Required action 1 —
From the opinion piece on Nevada's school choice law, quote the passage starting with "And there may" and going on through "the education system.".
Required action 2 —
List every proper name of a place or organization in the opinion piece on Nevada's school choice law.
Required action 3 —
Carry on the opinion piece on Nevada's school choice law past its final sentence.

Selected extract —
Nevada’s controversial new school choice law is before the state Supreme Court, which in the coming weeks or months will determine whether it’s implemented or stopped on procedural grounds. But the law of unintended consequences is in full effect.
A lawsuit filed by the Rogers Family Foundation is attempting to illustrate what informed critics of the law contend will be a devastating impact on public education funding in a state with a troubled track record of K-12 education performance. It will only get worse if the funds parents receive to send their children to a private school are diverted from the public school general fund.
And given the fact that many private schools have proud religious affiliations, you might ask yourself whatever happened to the concept of the separation of church and state? A lower court judge’s go-ahead aside, blending public dollars into private religious education institutions bucks a long tradition in the Silver State -- one many observers believed was settled long ago.
The easiest call is to write off this controversy as a battle between old guards: Anti-teachers union religious conservatives who have long sought to undermine public schools as inferior education factories; and Godless labor-linked liberals for whom the answer to every school shortcoming is to throw more money into the mix. But that’s too simplistic.
Trouble with the extremes is, it short sells the fact there are scores of devoted parents who are tired of a so-so public school system for their children. Many envy the pretty thought that private schools all but guarantee academic success. Their challenge, I suspect, will be found in the reality that the state’s school choice stipend won’t buy much at the better private schools in Southern Nevada.
It will, however, bring a new business model to religious private schools.
And there may be an unintended consequence in the future: If your children don’t attend public school, won’t you be less willing to vote for the next school building bond or tax increase to support public education?
There are many more issues that, while impossible to predict, have the potential to do more harm than good to the education system.

Source data —
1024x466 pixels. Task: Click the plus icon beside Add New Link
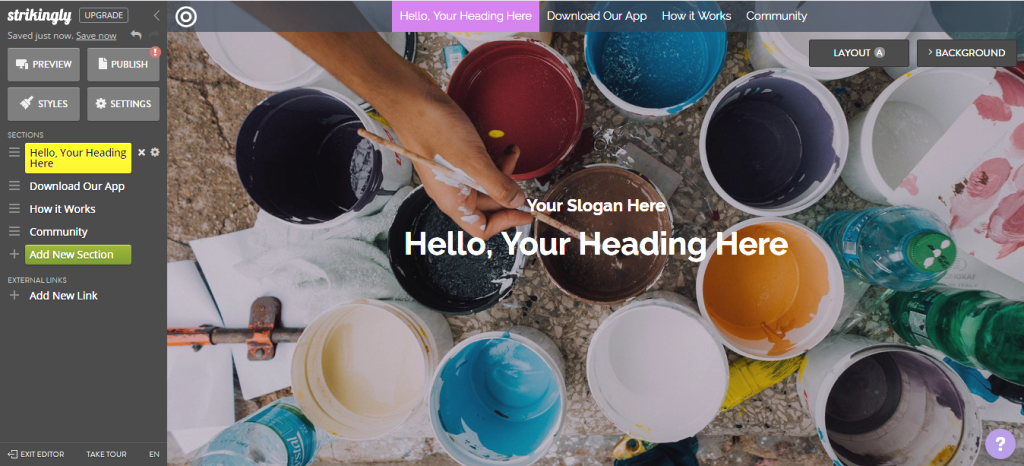click(x=14, y=296)
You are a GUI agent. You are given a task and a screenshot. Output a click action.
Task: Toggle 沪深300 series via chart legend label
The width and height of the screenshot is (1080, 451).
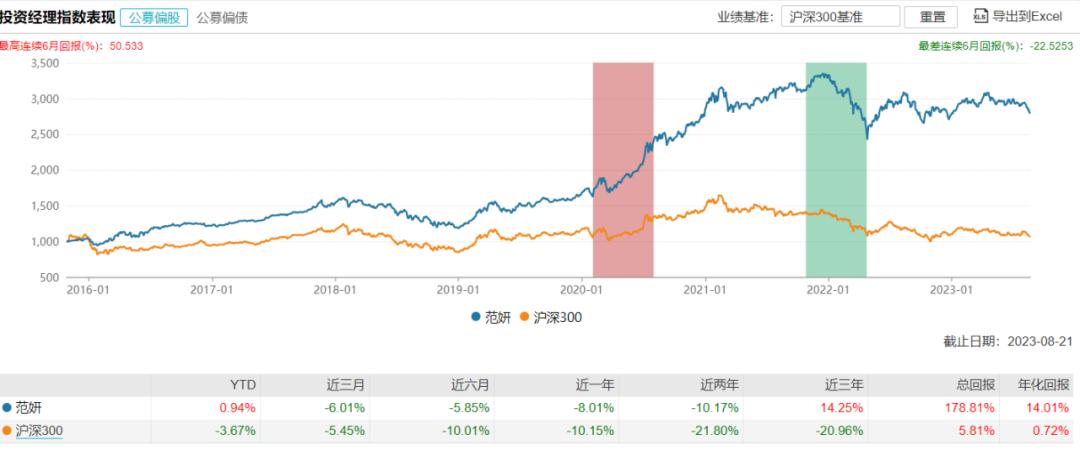click(x=558, y=317)
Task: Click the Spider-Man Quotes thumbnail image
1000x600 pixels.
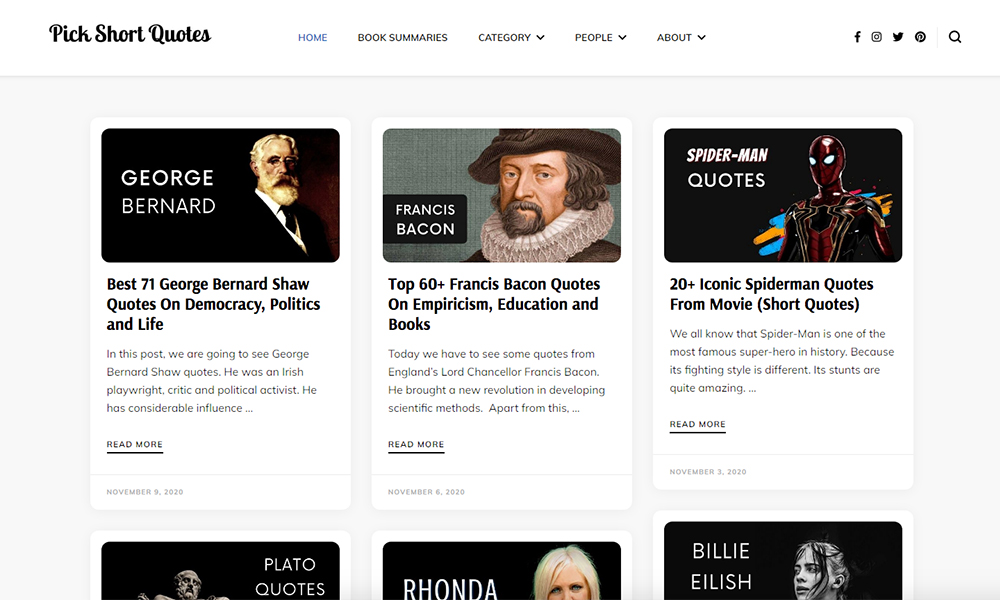Action: tap(783, 195)
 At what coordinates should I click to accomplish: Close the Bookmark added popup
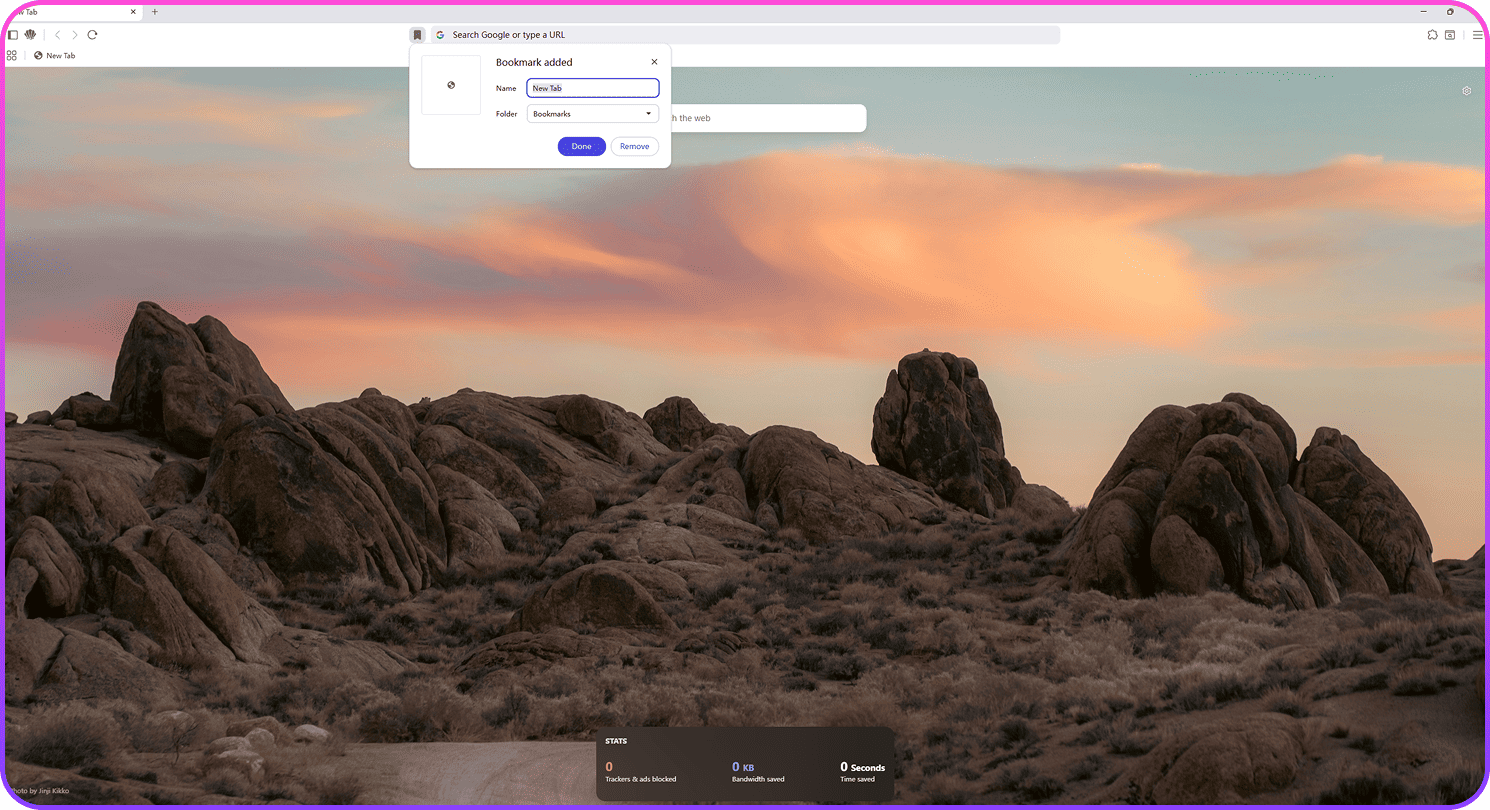(x=655, y=62)
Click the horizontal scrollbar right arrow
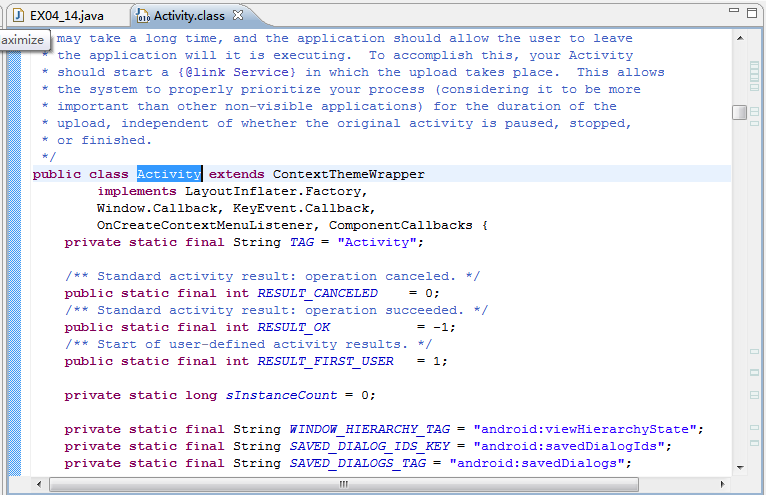Viewport: 766px width, 495px height. (723, 484)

Task result 1 —
And there may be an unintended consequence in the future: If your children don’t attend public school, won’t you be less willing to vote for the next school building bond or tax increase to support public education?
There are many more issues that, while impossible to predict, have the potential to do more harm than good to the education system.

Task result 2 —
- Nevada
- Supreme Court
- Rogers Family Foundation
- Silver State
- Southern Nevada

Task result 3 —
Credit both sides of the ongoing school choice debate for sincerity. To do less is insulting and misses the greater meaning of the struggle: An increasingly desperate plea for a better education for our children.
Keeping public school dollars from private school coffers was an easy call years ago and should be again today.
The family of the late military veteran Charles Demos, the former Boulder City Veterans Home resident who died last year in part from the effects of Legionnaire’s disease found at the facility, continues to push for a full federal inquiry to determine the number of other veterans who may have contracted the deadly disease. Attorneys for the family are filing more legal paperwork, and some -- not all -- members of Nevada’s Congressional delegation are weighing in on the subject. Look for more developments soon.
And, finally, a warm farewell to an old friend of catfish lovers throughout the Las Vegas Valley, Charlie Ghormley. He died recently at age 84 and was a former Nevada Test Site worker, but many Las Vegans know him best as the man who helped usher in customers at the wonderful Hush Puppy restaurant on West Charleston Boulevard.
For those unfamiliar with the Hush Puppy, it has for decades been home to some of the best deep-fried catfish and down-home Southern cooking to be found for many miles. Charlie was born in Arkansas before coming to Southern Nevada with his family and wife, Virginia.
Long before Las Vegas became known as a place for celebrity restaurateurs, Charlie Ghormley was downright famous on his stretch of Charleston Boulevard.